Given a corpus of texts C, then a concordance for a certain word form W (taken as a type) is the set of all occurrences (tokens) of W in C, arranged in a table such that
- each table row houses one occurrence of W,
- the first column refers to the place in C where the token occurs,
- the following column contains the context preceding the token,
- the central column contains the token of W itself,
- the last column contains the context following the token.
Derivatively, a concordance of corpus C is the set of the concordances of all word types Wi in C.
The following is a concordance of of in the first paragraph of the section ‘Reference entries’ of the page ‘Lemmatization’.
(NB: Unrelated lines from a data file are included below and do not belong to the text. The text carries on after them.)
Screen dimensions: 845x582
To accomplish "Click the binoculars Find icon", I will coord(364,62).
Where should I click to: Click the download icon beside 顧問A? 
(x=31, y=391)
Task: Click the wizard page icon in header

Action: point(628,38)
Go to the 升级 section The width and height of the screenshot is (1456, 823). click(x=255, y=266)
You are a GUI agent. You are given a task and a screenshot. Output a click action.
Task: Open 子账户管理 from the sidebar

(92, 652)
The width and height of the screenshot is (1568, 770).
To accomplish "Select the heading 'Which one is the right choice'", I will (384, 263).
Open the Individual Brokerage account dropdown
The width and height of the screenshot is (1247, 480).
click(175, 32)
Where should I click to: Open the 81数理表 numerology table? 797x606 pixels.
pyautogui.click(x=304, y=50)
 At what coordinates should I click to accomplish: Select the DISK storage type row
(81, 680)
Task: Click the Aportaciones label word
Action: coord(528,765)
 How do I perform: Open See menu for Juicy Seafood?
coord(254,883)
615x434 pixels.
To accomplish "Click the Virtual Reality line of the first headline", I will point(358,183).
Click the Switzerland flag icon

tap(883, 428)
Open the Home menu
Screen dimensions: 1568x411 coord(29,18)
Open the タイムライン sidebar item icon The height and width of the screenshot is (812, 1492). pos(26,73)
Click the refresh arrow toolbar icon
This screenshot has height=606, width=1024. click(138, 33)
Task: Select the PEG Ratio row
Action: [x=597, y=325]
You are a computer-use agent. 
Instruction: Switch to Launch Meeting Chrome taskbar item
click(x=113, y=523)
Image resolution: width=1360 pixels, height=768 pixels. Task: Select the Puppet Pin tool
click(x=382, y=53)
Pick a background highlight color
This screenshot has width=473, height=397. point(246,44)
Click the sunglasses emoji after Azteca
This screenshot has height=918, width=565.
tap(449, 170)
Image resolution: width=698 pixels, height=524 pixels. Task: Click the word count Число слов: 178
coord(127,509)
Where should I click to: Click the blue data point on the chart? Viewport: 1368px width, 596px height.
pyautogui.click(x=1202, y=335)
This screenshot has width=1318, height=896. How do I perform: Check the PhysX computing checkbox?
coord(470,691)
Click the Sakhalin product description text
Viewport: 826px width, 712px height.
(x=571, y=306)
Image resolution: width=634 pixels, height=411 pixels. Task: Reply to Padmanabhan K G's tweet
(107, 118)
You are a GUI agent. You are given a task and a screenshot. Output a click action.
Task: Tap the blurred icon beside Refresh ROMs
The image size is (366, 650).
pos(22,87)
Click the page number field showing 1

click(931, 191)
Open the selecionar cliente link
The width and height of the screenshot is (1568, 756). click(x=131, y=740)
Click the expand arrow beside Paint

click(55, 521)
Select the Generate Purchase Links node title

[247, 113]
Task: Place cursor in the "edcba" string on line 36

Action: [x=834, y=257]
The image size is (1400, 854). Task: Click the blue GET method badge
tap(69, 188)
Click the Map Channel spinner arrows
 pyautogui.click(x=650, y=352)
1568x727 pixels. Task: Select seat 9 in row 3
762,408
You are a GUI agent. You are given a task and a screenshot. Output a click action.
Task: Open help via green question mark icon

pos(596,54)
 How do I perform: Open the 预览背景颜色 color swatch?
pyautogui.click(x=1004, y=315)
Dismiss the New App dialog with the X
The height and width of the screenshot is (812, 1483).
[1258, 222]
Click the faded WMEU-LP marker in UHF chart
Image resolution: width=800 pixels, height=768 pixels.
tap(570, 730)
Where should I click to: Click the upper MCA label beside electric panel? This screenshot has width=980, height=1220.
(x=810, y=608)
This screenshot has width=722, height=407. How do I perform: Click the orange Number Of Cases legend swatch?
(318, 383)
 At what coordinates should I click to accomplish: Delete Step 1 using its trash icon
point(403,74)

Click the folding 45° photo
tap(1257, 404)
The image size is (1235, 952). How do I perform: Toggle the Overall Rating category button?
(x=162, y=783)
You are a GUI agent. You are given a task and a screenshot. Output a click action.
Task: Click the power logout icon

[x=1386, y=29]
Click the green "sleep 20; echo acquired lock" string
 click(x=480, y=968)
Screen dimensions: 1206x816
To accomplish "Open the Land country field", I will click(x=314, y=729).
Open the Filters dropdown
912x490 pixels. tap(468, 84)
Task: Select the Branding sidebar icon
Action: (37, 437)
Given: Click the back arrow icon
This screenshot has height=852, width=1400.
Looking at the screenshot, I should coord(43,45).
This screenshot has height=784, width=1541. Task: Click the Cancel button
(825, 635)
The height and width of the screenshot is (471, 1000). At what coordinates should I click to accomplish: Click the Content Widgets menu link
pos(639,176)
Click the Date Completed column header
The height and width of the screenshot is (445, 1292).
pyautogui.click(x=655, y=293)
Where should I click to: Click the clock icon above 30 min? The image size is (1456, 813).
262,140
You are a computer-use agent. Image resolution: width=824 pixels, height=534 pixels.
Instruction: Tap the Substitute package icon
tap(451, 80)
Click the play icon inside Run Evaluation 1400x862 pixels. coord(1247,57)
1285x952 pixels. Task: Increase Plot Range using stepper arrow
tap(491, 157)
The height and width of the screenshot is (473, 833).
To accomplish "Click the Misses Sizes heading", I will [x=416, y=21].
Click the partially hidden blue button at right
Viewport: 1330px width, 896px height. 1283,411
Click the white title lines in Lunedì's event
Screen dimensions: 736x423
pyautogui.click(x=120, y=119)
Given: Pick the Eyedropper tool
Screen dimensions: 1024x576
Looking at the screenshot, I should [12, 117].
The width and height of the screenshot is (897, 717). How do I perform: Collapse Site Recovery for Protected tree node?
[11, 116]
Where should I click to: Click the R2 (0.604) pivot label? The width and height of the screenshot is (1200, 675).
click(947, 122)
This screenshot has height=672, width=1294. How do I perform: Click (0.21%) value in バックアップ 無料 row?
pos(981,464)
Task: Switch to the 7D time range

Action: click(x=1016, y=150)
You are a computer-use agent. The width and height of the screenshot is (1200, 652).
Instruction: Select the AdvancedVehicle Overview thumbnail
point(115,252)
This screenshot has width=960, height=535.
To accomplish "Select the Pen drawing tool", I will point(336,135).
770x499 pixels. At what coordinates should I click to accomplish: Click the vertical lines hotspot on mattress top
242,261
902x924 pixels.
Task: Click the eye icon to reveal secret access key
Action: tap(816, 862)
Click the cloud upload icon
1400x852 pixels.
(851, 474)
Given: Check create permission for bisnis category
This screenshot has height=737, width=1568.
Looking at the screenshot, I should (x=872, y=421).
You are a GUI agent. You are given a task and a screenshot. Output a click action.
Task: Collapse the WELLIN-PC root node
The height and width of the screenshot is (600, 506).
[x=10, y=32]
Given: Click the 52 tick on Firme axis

| reference | preceding context | target | following context |
|---|---|---|---|
| lemm 2.4, 01 | Lemmatization is a decision in favor | of | one form of an expression which |
| lemm 2.4, 01 | decision in favor of one form | of | an expression which is considered its |
| lemm 2.4, 04 | destined for users with imperfect knowledge | of | the language in question |
The reference to the place of the token identifies
- the particular text in the corpus,
- the chapter or section number,
- the line or sentence number.
The context of the token in question must be limited in some sensible way. Even if, for many applications, it would seem desirable to reproduce the entire containing sentence, this would be too expensive and also unnecessary in the case of long sentences. In principle, one could reproduce some suitable construction (phrase) containing the token in question. However, that would require a human analyst, and that is undesirable not only for economical reasons, but also because the concordance is supposed to serve as a theory-free analytical tool in the first place: it does not presuppose the analysis of syntactic constructions, but instead helps do them on an empirical basis. Therefore the context in a concordance is mostly clipped mechanically, e.g. by limiting it to a certain number of text words at either side of the target. The user can always find the full context by following up the reference.
A concordance is based on a word list of a corpus, for which see the section on lemmatization.
Concordances may be produced for many different purposes. For the lexicographer, they show the range of contextual variation of each word form in his corpus. He needs that for the following analytic steps:
- The tokens show semantic variation. Thus, the lexicographer can see the senses that the item has in his corpus, and can base decisions on homonymy vs. polysemy on the concordance.
- The tokens exhibit syntactic variation in the sense of occurring in different constructions. A concordance of a given word form may be sorted by the following context or – preferably in retrograde order – by the preceding context. Thus, the lexicographer can categorize the contexts, make a distributional analysis of the item in question and base decisions on its syntactic categorization on the concordance.
- If the concordances of all the word forms of a given lexeme are considered together, they display the range of inflectional variants documented in the corpus. Here, lemmatization and concordancing work hand in hand: On the one hand, the survey concordance of all the word forms of a given lexeme presupposes lemmatization. On the other hand, lemmatization as regards morphological variation presupposes the concordance of the whole corpus, as one can assign a morphological form to a lexeme only if one sees its syntactic context.